Malam itu, meski eggan (karena saya datang untuk niat utama: “tenggelam” dalam kesakralan perayaan Maulid), saya diminta untuk memberikan sambutan satu dua patah kata. Saya terpaksa meng-iya-kan permintaan itu. Akhirnya saya menyampaikan sambutan yang tidak sekedar sepatah-dua patah kata; melainkan berpatah-patah kalimat. Ini kebiasaan “buruk” para penceramah: kalau sudah pegang mic, lupa berhenti. Seorang teman pernah berseloroh, “Jika ada penceramah berkata ‘terakhir,’ jangan percaya itu kalimat terakhir; yang terakhir itu kerap masih panjang.” Saya kira kawan itu benar. Saya sendiri sering melakukannya.

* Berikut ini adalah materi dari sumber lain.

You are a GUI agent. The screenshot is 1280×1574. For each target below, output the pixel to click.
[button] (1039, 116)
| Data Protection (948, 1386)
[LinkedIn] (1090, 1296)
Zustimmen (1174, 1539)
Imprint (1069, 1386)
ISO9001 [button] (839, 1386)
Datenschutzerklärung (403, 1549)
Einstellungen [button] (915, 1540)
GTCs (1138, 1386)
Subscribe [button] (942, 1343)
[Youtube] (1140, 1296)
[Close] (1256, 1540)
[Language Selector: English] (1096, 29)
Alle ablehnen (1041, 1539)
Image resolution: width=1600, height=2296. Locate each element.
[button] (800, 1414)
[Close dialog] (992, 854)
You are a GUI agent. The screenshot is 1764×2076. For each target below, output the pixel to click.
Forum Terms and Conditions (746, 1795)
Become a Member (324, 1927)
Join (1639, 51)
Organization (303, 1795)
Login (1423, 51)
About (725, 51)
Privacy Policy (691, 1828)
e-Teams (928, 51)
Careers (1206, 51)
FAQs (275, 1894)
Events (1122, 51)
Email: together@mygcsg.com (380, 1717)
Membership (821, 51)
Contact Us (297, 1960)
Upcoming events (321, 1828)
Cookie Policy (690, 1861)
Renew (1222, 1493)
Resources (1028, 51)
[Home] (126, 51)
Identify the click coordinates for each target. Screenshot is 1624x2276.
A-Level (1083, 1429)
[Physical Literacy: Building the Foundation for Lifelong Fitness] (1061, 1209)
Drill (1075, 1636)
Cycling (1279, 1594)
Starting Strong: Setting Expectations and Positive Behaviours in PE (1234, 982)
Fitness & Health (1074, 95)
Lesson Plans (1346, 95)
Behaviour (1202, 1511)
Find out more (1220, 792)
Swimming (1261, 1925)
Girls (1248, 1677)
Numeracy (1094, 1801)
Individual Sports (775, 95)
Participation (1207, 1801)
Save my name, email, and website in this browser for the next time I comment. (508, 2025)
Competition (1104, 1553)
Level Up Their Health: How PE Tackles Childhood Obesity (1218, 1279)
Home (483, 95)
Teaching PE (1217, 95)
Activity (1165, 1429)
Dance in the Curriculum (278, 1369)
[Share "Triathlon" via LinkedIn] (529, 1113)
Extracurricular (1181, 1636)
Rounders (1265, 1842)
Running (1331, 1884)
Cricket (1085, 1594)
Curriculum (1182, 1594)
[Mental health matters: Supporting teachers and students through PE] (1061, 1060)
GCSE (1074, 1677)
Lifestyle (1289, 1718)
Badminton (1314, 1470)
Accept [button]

Dalam sambutan itu, saya menyampaikan hal yang sederhana berikut ini. Di Indonesia, secara garis besar, ada dua praktek keagamaan yang menonjol. Yang pertama, praksis keagamaan berbasis salawat; yang kedua, takbir. Masing-masing model keberagamaan ini, menurut saya, mewakili semacam “mode of being muslim”, cara tertentu untuk menjadi seorang muslim. Menjadi seorang muslim, tentu saja, isa dijalani dengan berbagai cara; ada pelbagai ragam modalitas. Ini hal yang wajar. Sejak dulu ya begitu: ada banyak jalan dan cara untuk mengungkapkan praksis keberagamaan. Dalam sejarah Islam, kita kenal banyak mazhab dan kelompok. Di Indonesia, dalam sepuluh hingga dua puluh terakhir ini (persisnya setelah era reformasi), kita melihat pula keragaman model keagaman. Sekurang-kurangnya ada dua model keislaman yang pelan-pelan mengkristal. Saya, untuk gampangnya saja, menyebutnya sebagai “model salawat” dan “model takbir.”
Masing-masing model ini memiliki pengikutnya masing-masing. Ada umat dan jamaah dengan corak yang khas yang mempraktekkan masing-masing model itu. Kedua model itu membentuk semacam “galaksi”-nya masing-masing, dengan ciri-ciri tertentu pula. Saya amat yakin, teman-teman yang akrab dengan praktek keislaman di Indonesia dalam dua tahun terakhir ini, pastilah akan mengerti benar siapa kalangan yang mempraktekkan masing-masing model itu. Saya, di sini, hanya “mengeksplisitkan” sesuatu yang sudah diketahui, atau bahkan dialami langsung oleh banyak orang.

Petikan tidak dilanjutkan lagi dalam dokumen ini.